Lindsay et al performed an observational study including 381 women who sustained osteoporotic vertebral fractures and stated that the presence of prevalent vertebral fractures significantly enhanced the risk after an incident fracture from 4% in those with no fractures to 24% in those with two or more fractures.[14 ] In this study, we also observed a significant relationship between the number of acute fractures at baseline and the risk of new fractures at follow-up. This might explain the higher incidence of subsequent fractures in our PVP patients, in addition to their significantly lower BMD score, greater use of steroids, and co-existence of comorbidities.
Several other risk factors have been also linked to vertebral fractures following vertebral augmentation, such as older patient age, low body mass index (BMI), and intradiscal cement leak.[19 ] Additional vertebroplasty complications are also related to the extravasation of cement outside the fractured vertebra into the adjacent intervertebral disc, epidural space, and anterior venous plexus. The incidence of asymptomatic extravasation is 20% to 30% versus 0.1% for a symptomatic or serious leak.[20 ]
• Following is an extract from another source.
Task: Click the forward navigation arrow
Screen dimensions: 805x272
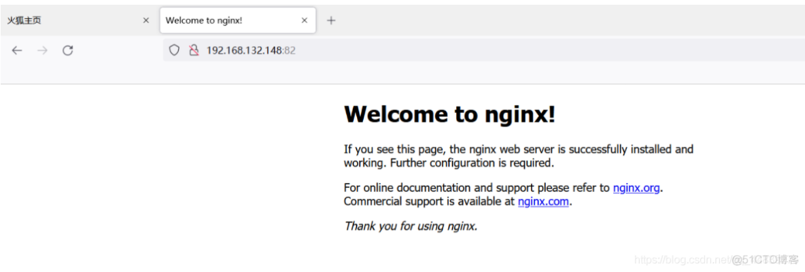Action: pos(42,50)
A recent prospective RCT by Yang et al and several other publications have emphasized the role of vertebroplasty as a successful method for achieving adequate pain relief and improved functional outcomes.[21 ]
[22 ]
[23 ] Some of our cases were assessed with a visual analog pain score; yet the lack of standardized methods by which to document pain scores as well as the functional status in either group precluded us from including this as a measurable outcome in our study.
Our study has several limitations. The most important of all is the fact that it was a retrospective review of medical charts and imaging studies. Another issue was the lack of clinical data regarding patient compliance with antiresorptive medication, due to inconsistent documentation of these factors in the records. Conducting further prospective studies and RCTs specifically focused on the comparative incidence of vertebral fractures and associated risk factors would have a significant impact on the decision to perform vertebroplasty procedures, especially in elderly patients with multiple comorbidities and posttransplant patients.
Conclusion
There was an increased incidence of acute fractures recorded after percutaneous vertebroplasty as compared with in patients treated conservatively. Although vertebroplasty is considered to be a relatively safe, minimally invasive procedure, conducting such an intervention in our patients should be tailored to individual cases, based on standard appropriateness criteria and should take into consideration the risk factors associated with a heightened risk of subsequent vertebral fractures such as a greater number of fractures at baseline imaging, a low BMD score, patient comorbidities, and steroid use.